Molasses and EU renewable energy directive

According to the ILUC Directive adopted in 2015 – that will be the EU regulatory framework on biofuels until 2020 – biofuels made from molasses are classified as food-based biofuels.

Until now in 2020, a limit on the use of biofuels made from molasses has been established, given the concerns on the displacement of molasses from food and feed to biofuels.

During the Recast of the Renewable Energy Directive (2016 – 2018), the European Commission proposed to promote the use of molasses in biofuels.
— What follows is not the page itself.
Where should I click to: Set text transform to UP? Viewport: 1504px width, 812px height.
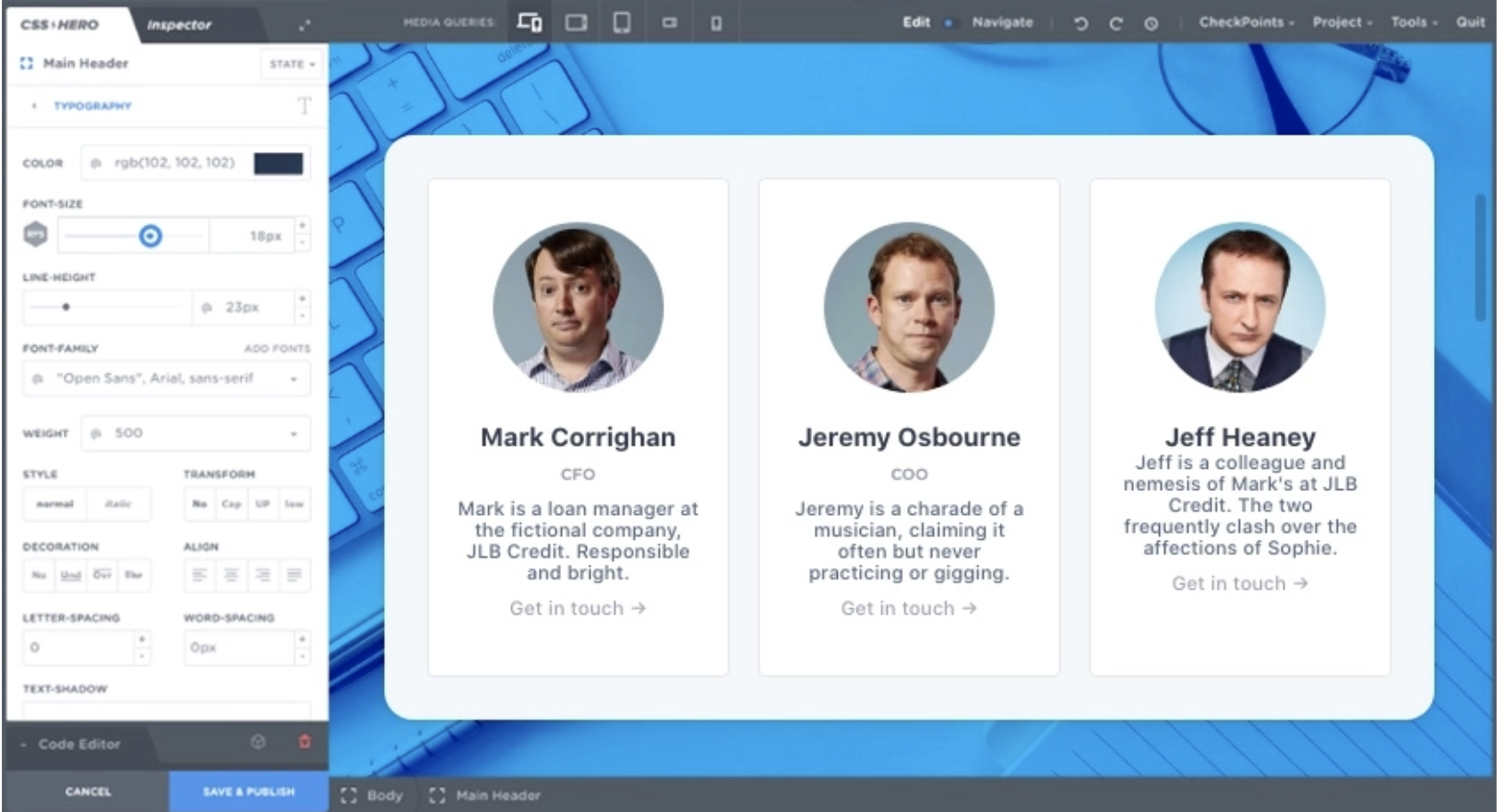point(263,504)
According to that proposal, molasses would have had the same status as waste materials such as used cooking oil and its use for biofuels would have been favoured through a specific blending target.This was avoided only thanks to the essential support of the co-legislators, the European Parliament and the Council of the European Union.

Where do we stand now? Unfortunately, and despite the democratic position of the co-legislators not to include molasses back in 2018, it remains a key raw material of interest for the biofuel sector, and is still wrongly subject to being defined as a waste or a residue.
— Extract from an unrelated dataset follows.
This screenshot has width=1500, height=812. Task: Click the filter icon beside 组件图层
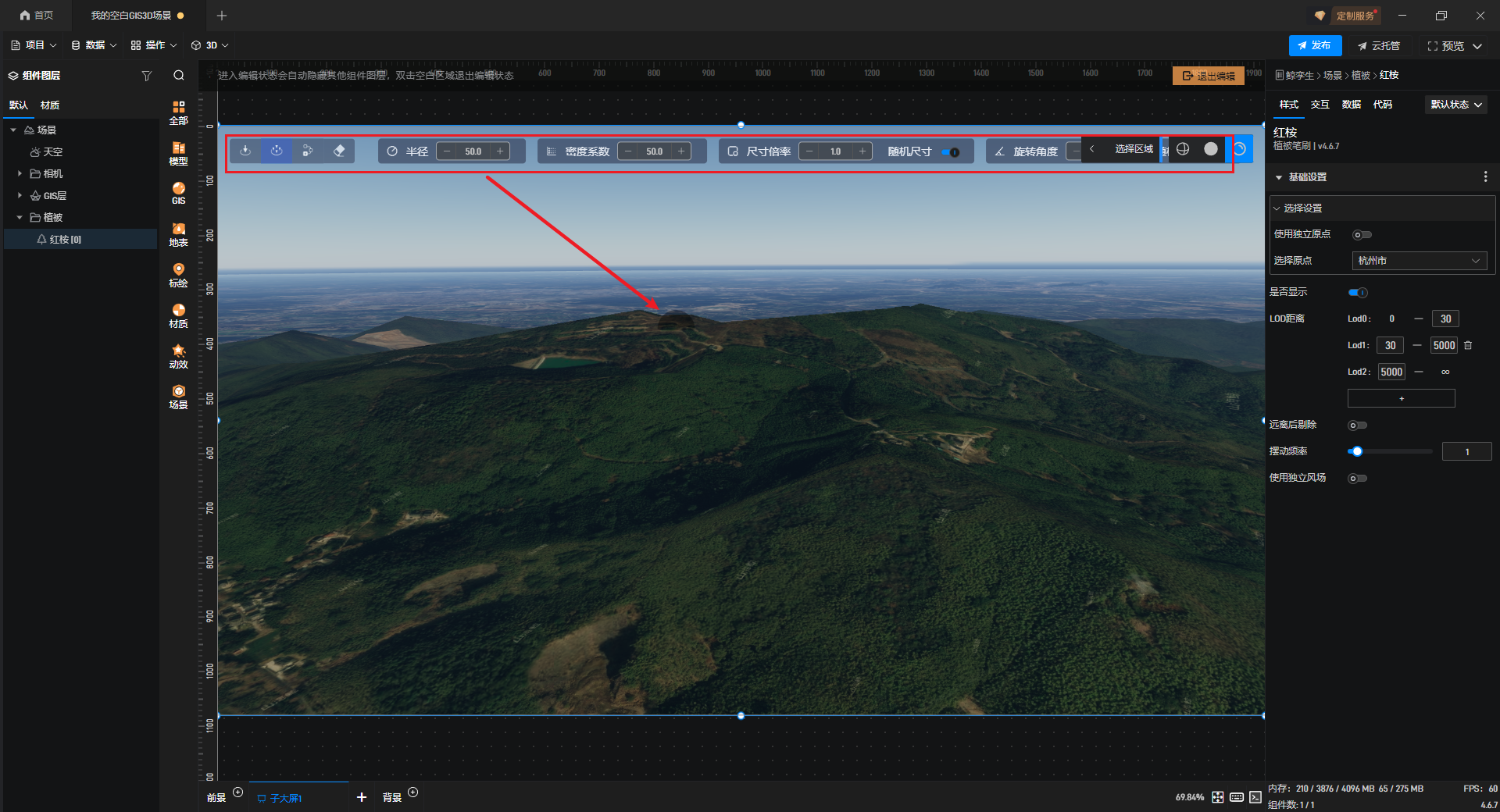[146, 76]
In April 2019, the legally required review of the Annex IX in the Renewable Energy Directive adopted in 2018 was launched. Once again, pressure to promote the use of molasses in biofuels must be counter-balanced with facts:

  • According to the OECD/FAO, the EU already has a structural deficit of molasses for all uses, and needs to import more than 1 million tonnes of molasses each year.
  • Thus, there won’t be enough molasses to cover additional demand for biofuels that would be triggered by the mandatory blending target.
  • For industry sectors such as yeast, there is to date no alternative to molasses. The current pressure coming from the European Commission, biofuels manufacturers and their partners, threatens a broad value chain of industries.

Considering the above, the inclusion of molasses to mandatory blending target in the Renewable Energy Directive is simply not acceptable for the Molasses Alliance. 
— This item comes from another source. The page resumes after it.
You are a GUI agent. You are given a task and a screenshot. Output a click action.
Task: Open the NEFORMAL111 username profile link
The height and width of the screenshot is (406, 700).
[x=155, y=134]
While we fully support the objective of increasing the share of biofuels to make our transport more sustainable, this should not be done at the expense of the raw materials widely used in food and animal feed.

Promoting molasses for biofuels through specific targets will:

Run against the food material hierarchy and circular economy principles, according to which high added value uses of raw materials in food and feed should be favoured over bioenergy.
Be in contradiction with the EU objectives to promote advanced biofuels which are not made from food and feed crops. Promoting molasses-based biofuels as an alternative to food-based biofuels is deceiving and will tarnish the credibility of EU policy on biofuels for the coming years.
Hinder the competitiveness of the European food, feed and bio-economy sectors, such as the European yeast and fermentation industry, which heavily relies on molasses for the production of food and feed products. That would result in increased imports of yeast and citric acid from third countries, putting at risk the existence of many jobs in the sector.
Deprive the feed industry of an important feed material which, for its nutritional and anti-pelleting properties, is not easily replaceable.

For this reason, we ask EU policy-makers to keep molasses excluded from the Annex IX of the revised Renewable Energy Directive. We further call on the European Commission to consider the Green Deal and the announced review of the directive, as an opportunity to improve on the sustainability criteria, to make sure food products such as molasses cannot be promoted for use in biofuels.